ATOMIC_SWAP (ATOM, VALUE)             ! Atomic swap
ATOMIC_AX   (ATOM, MASK, VALUE [,OLD])! Atomic bitwise and-xor

Hardware support for the Base Set is available on the widely used
processors and also in some commodity and proprietary network
interfaces. On most systems, the Base Set should be very easy to
implement.

Most systems include hardware support for either atomic swap or atomic
and-xor, but sometimes not both. The atomic and-xor operation replaces
ATOM with ieor(iand(ATOM,MASK),VALUE). This can be used to implement
an atomic swap if the OLD argument is specified and MASK=0. The atomic
and-xor operation also provides the capability to perform atomic
definitions of a subset of the bits of ATOM.

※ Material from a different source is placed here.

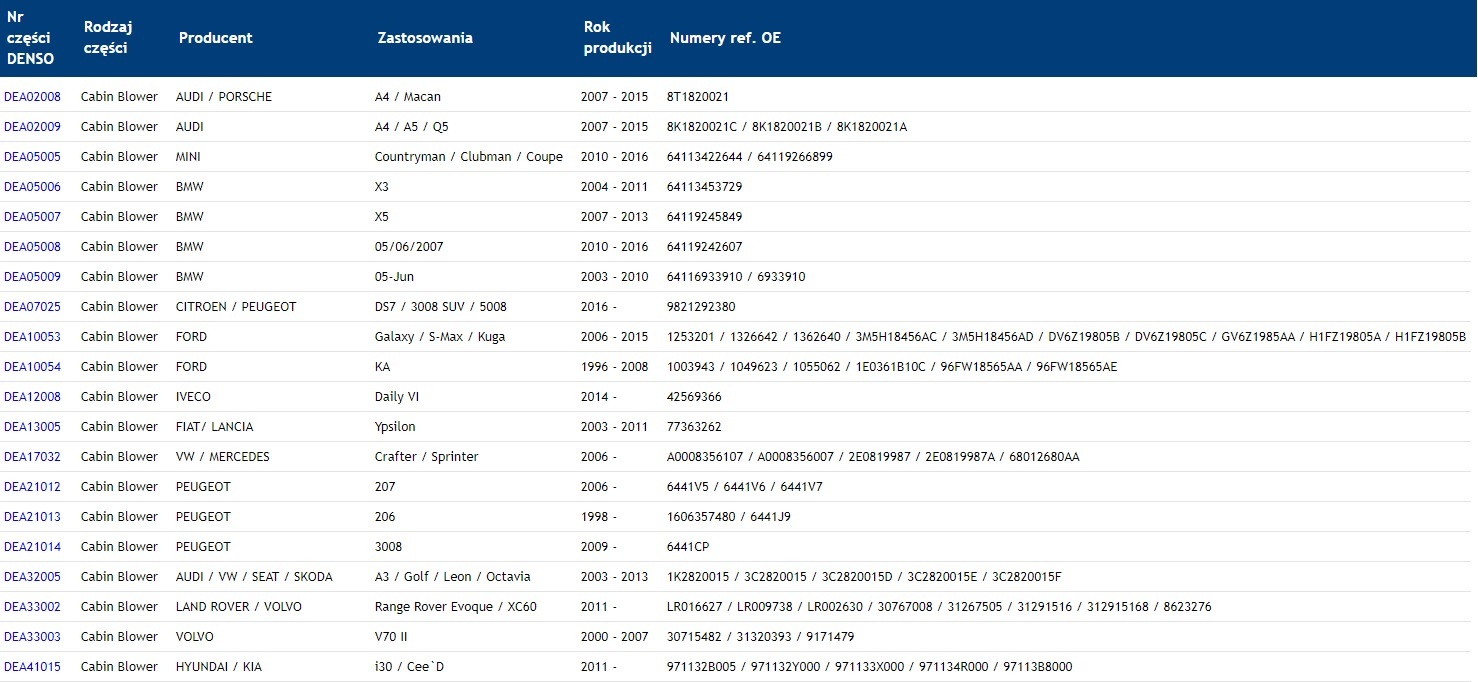Click the DEA05005 MINI blower link
1478x682 pixels.
coord(32,157)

Integrating this feature into the Fortran standard should be
straightforward. New intrinsic procedures are added.  Implications for
the memory model semantics are already specified for execution of an
atomic subroutine.


Feature 4: Events
-----------------

Events provide a capability for an image to signal another image which
can then detect that the event has been posted. This replaces the
NOTIFY/QUERY feature of N1858. It is superior to the old feature
because the events associated with user variable, so multiple events
can exist for an image, and a library routine could establish events
internally that will not interfere with notifications that might be
occurring on an image separate from the library code.

Terminology:

An "event" is an abstraction of an issue of common interest to two or
more images that is supposed to "occur" at a moment the "interested"
images are "active".

An image can "notify" other image(s) of the occurance of an event.
An image can "query" for notification of the occurance of an event.

Functionality offered:

1. An image can notify other image(s) of the occurrence of an event.
2. An image can query the status of the event (waiting for it to
   be notified).
3. (Optional) Allow multiple images to query for notification of
              a single event (for instance, by being "queued").

Syntax:

EVENT NOTIFY(EVENT,[SQNR]) ! Notify the occurrence of EVENT (optionally,
                           ! to SQNR in the queue of waiting images).
EVENT QUERY (EVENT,[SQNR]) ! Query the status of EVENT (optionally,
                           ! returning SQNR of the notified image).

Semantics:

EVENT is a data item accessible on all images interested in being
notified of the occurrence of the associated event.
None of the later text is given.